* Task data *

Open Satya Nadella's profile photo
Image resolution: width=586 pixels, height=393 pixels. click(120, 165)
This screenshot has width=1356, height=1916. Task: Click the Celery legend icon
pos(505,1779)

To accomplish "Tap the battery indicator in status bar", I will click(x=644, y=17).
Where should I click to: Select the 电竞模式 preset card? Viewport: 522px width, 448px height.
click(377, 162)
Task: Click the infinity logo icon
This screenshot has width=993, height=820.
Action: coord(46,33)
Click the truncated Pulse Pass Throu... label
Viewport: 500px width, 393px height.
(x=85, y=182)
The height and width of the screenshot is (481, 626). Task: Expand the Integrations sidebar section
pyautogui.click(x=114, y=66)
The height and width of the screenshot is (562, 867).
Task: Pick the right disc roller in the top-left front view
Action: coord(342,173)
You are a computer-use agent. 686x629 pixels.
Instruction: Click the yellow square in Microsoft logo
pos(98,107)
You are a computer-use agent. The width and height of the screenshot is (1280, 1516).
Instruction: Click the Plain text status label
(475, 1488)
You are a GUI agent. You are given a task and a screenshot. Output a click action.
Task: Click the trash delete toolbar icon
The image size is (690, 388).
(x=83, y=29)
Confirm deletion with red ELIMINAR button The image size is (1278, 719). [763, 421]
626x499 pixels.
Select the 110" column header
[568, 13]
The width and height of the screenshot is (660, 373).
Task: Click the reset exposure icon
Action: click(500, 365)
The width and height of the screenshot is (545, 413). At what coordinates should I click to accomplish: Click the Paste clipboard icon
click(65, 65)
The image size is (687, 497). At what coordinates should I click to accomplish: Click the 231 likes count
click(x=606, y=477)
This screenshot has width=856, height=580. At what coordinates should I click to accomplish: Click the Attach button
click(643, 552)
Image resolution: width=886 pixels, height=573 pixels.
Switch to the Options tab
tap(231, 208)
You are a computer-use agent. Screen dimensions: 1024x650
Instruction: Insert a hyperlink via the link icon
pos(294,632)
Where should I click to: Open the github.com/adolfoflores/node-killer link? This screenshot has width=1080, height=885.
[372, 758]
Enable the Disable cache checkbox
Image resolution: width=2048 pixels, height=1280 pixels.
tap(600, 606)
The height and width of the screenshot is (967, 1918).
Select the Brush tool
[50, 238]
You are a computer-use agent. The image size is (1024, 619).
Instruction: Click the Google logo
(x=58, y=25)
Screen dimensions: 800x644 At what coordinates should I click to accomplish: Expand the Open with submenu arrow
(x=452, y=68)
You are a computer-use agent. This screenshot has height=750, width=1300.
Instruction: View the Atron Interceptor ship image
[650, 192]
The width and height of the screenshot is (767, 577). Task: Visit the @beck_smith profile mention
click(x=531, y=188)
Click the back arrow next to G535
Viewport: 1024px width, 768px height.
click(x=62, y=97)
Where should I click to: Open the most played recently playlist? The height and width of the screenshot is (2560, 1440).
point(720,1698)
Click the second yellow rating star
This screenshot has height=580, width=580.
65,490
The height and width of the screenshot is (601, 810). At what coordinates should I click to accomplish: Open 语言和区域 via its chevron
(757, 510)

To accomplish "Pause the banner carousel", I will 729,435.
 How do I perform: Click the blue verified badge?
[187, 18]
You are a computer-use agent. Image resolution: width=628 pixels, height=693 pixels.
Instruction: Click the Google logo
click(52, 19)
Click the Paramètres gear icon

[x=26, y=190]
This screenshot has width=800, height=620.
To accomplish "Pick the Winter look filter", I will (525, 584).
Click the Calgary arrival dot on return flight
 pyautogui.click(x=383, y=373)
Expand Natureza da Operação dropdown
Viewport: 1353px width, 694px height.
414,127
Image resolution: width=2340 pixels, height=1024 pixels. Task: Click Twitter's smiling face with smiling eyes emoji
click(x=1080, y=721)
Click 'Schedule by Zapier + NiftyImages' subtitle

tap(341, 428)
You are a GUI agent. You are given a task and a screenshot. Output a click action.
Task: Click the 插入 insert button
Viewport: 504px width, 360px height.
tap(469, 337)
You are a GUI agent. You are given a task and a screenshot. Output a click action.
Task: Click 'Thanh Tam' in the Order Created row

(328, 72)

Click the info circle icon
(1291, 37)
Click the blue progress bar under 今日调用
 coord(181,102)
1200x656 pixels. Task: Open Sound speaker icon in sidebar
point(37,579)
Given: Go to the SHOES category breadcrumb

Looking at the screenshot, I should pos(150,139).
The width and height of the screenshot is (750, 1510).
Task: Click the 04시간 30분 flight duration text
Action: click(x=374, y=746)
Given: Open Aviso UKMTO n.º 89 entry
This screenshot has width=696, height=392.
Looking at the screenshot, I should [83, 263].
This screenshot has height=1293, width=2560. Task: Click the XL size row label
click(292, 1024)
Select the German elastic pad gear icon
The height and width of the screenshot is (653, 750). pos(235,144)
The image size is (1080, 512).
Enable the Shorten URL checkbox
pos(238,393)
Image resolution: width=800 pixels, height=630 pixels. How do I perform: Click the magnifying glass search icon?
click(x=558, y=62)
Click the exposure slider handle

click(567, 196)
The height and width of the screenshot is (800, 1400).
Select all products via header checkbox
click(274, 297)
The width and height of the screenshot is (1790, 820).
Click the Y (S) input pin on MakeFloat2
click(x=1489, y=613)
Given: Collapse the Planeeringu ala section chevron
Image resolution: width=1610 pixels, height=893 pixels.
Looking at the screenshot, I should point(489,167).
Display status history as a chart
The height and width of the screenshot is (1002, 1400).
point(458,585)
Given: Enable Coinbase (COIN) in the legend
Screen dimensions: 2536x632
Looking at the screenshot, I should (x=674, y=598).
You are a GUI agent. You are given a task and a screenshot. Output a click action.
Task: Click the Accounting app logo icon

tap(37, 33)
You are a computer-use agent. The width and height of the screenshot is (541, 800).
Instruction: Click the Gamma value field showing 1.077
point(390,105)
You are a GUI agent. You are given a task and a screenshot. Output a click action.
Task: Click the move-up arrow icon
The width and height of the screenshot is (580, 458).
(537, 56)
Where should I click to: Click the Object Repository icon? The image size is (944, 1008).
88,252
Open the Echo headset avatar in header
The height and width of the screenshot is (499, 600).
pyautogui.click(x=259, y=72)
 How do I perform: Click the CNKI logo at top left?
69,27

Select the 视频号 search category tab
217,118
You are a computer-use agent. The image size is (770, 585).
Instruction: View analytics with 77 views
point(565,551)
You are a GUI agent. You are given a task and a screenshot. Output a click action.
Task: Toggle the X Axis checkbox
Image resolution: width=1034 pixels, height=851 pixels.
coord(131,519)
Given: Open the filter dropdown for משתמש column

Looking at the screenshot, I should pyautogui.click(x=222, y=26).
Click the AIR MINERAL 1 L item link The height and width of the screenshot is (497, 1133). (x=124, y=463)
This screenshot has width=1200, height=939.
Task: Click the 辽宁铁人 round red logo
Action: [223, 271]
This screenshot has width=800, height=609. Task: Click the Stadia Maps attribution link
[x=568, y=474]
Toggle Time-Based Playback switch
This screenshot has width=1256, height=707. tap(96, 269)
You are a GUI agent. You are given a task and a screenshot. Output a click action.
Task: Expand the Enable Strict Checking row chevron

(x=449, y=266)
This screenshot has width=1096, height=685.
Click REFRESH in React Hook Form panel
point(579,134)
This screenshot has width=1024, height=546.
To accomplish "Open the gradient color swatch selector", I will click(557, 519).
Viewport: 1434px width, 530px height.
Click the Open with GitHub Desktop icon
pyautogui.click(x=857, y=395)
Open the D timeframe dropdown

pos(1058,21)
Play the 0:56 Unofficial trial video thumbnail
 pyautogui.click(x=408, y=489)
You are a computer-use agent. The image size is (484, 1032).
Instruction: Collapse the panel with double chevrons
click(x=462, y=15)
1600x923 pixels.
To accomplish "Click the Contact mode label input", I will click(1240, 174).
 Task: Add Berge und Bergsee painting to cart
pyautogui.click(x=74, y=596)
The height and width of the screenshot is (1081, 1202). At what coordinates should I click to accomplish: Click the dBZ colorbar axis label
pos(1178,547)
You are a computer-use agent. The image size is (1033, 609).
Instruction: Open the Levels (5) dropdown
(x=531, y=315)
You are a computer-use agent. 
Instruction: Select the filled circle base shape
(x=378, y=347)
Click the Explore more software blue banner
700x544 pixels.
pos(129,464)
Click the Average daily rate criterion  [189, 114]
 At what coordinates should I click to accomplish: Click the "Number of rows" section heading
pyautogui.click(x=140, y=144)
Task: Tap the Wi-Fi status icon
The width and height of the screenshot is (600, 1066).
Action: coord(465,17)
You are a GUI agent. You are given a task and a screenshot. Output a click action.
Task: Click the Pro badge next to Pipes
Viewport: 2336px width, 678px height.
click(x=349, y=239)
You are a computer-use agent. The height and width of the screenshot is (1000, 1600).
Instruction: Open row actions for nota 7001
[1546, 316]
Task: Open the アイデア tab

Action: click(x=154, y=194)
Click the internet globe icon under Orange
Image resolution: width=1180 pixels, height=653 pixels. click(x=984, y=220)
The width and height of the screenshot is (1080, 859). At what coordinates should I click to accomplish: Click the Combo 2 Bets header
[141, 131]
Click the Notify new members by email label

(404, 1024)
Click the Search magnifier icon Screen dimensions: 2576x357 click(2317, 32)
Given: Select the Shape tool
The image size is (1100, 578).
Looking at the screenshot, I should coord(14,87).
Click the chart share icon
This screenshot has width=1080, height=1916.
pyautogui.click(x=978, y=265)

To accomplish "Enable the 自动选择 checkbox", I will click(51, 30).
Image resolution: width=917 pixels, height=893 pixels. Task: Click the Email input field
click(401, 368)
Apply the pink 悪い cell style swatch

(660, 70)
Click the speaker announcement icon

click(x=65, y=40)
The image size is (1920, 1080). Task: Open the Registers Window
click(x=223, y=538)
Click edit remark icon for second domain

* What the task asks *
Could you tally the lines of the listing above that contain the word "banner"? Give the number by itself.

* Solution for this exercise *
2